#### Exercise data ####
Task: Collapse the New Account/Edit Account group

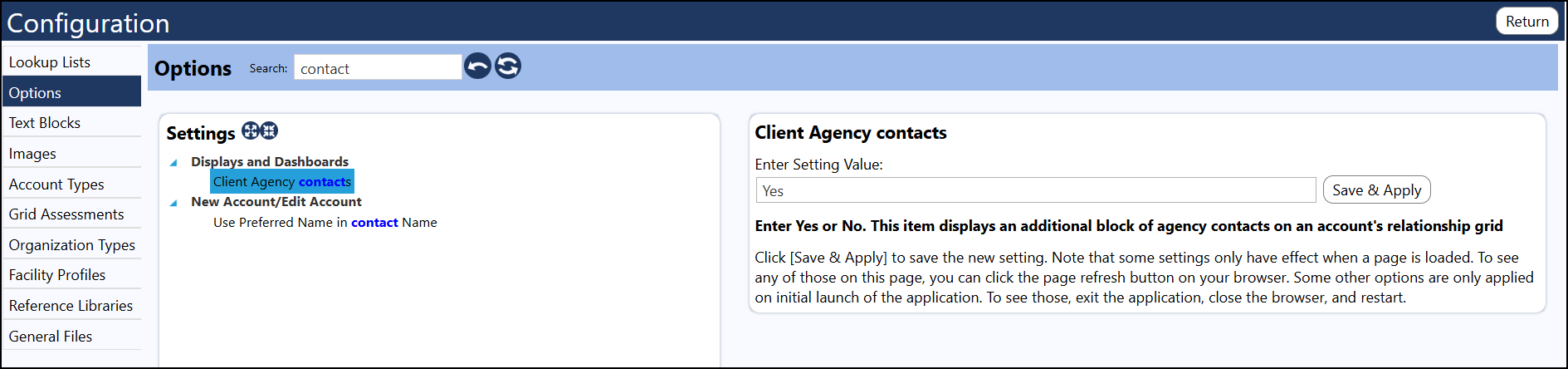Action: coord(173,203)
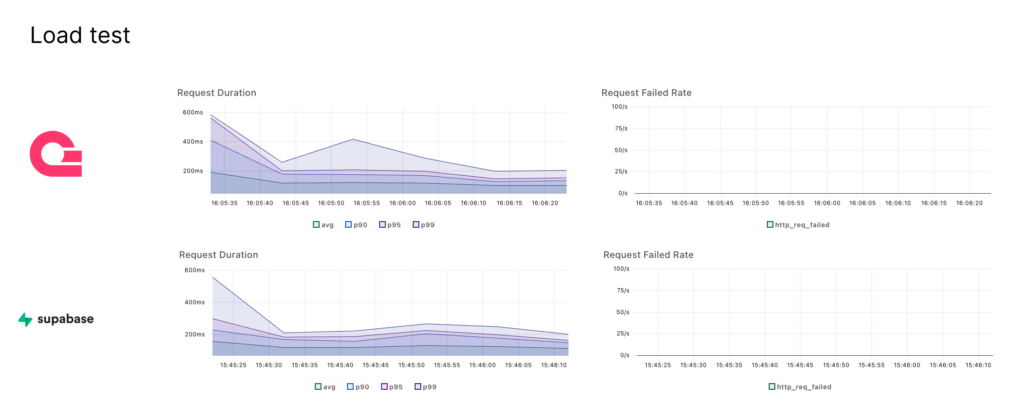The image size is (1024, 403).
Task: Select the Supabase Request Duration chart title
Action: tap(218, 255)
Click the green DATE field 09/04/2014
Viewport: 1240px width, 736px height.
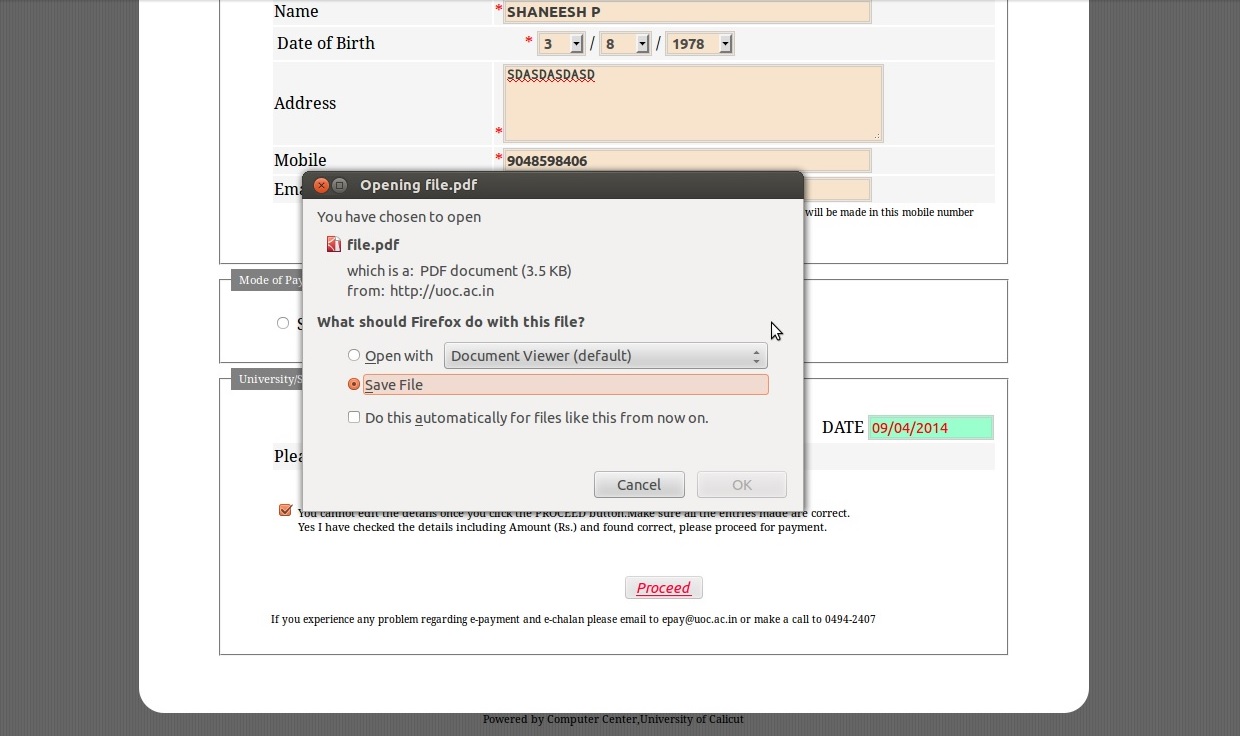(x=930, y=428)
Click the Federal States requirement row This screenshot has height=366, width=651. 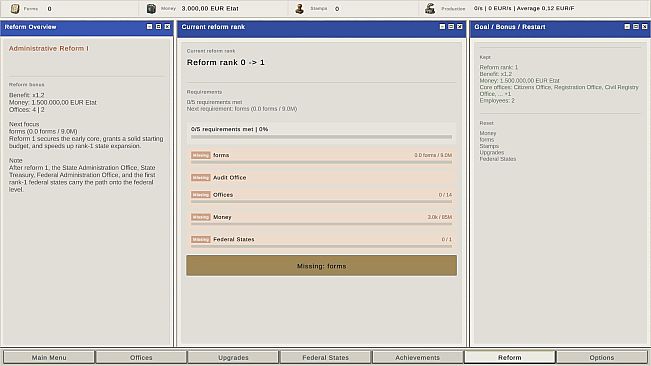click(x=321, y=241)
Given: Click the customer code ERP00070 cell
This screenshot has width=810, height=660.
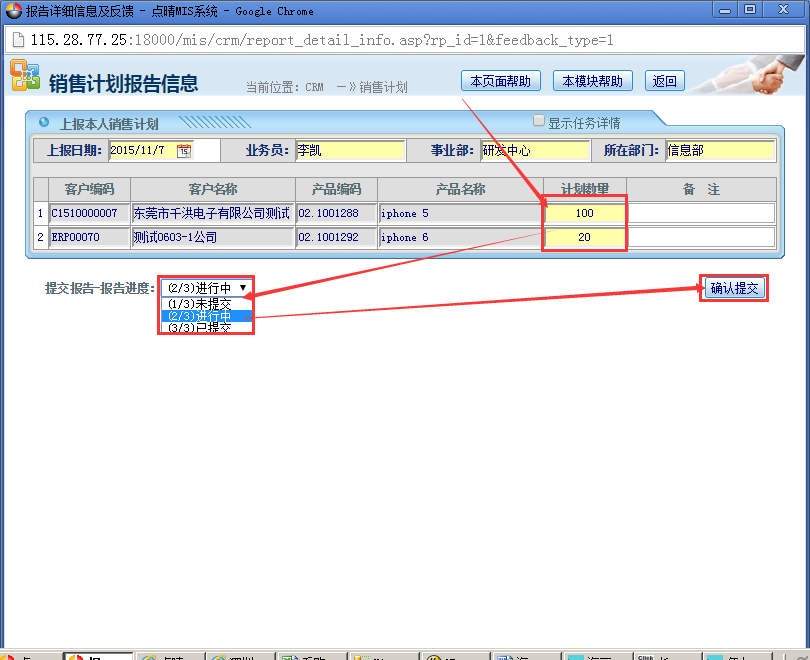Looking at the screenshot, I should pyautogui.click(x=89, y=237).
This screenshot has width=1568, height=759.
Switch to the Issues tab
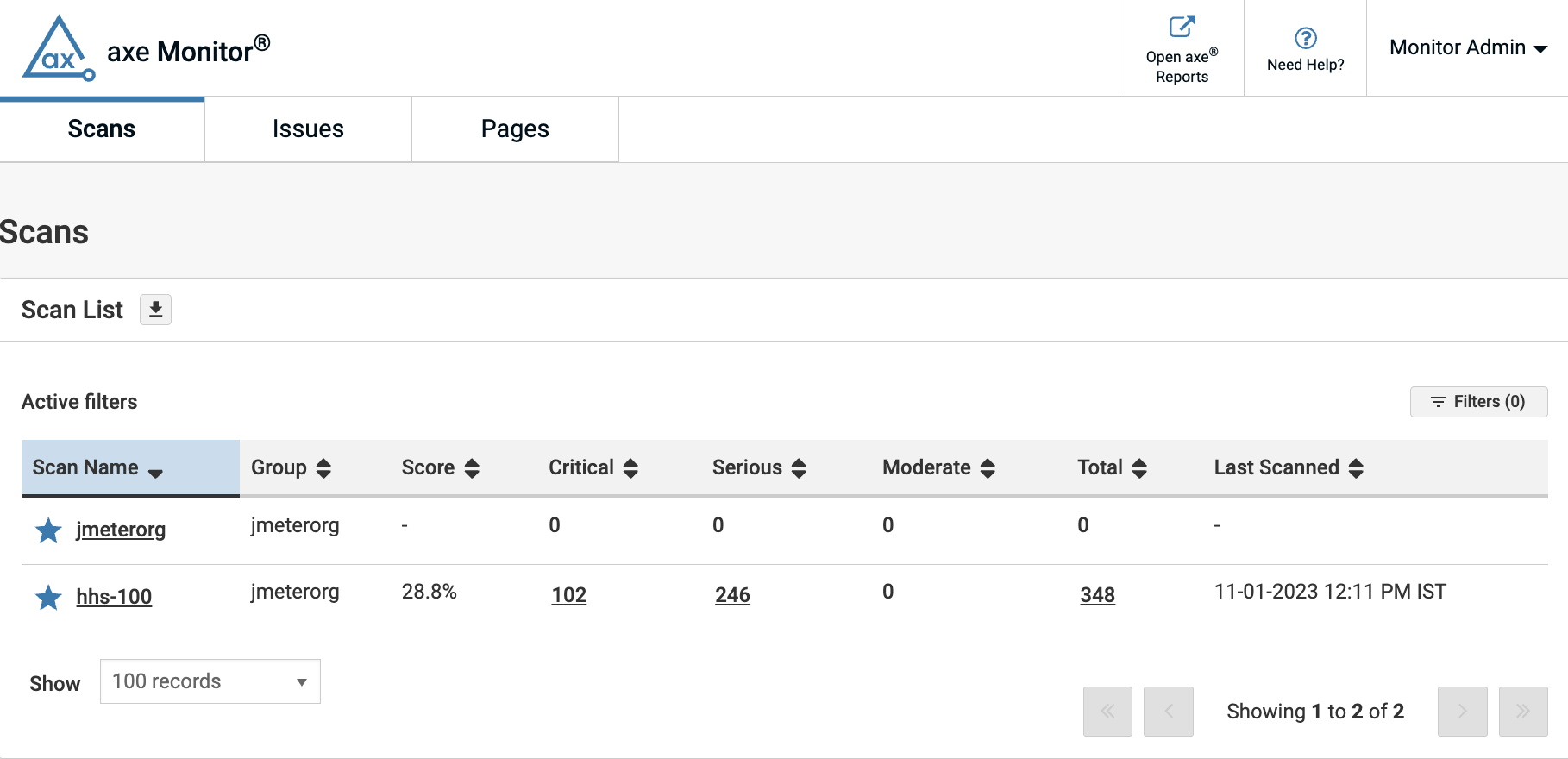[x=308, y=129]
####
Please print exactly the lines from the one holding "This screenshot has width=810, height=660." through the final line of the data above, including both, and skip all pictures.

• **Solved problem**:
This screenshot has width=810, height=660.
Looking at the screenshot, I should pyautogui.click(x=89, y=237).
This screenshot has width=1568, height=759.
Switch to the Issues tab
[x=308, y=129]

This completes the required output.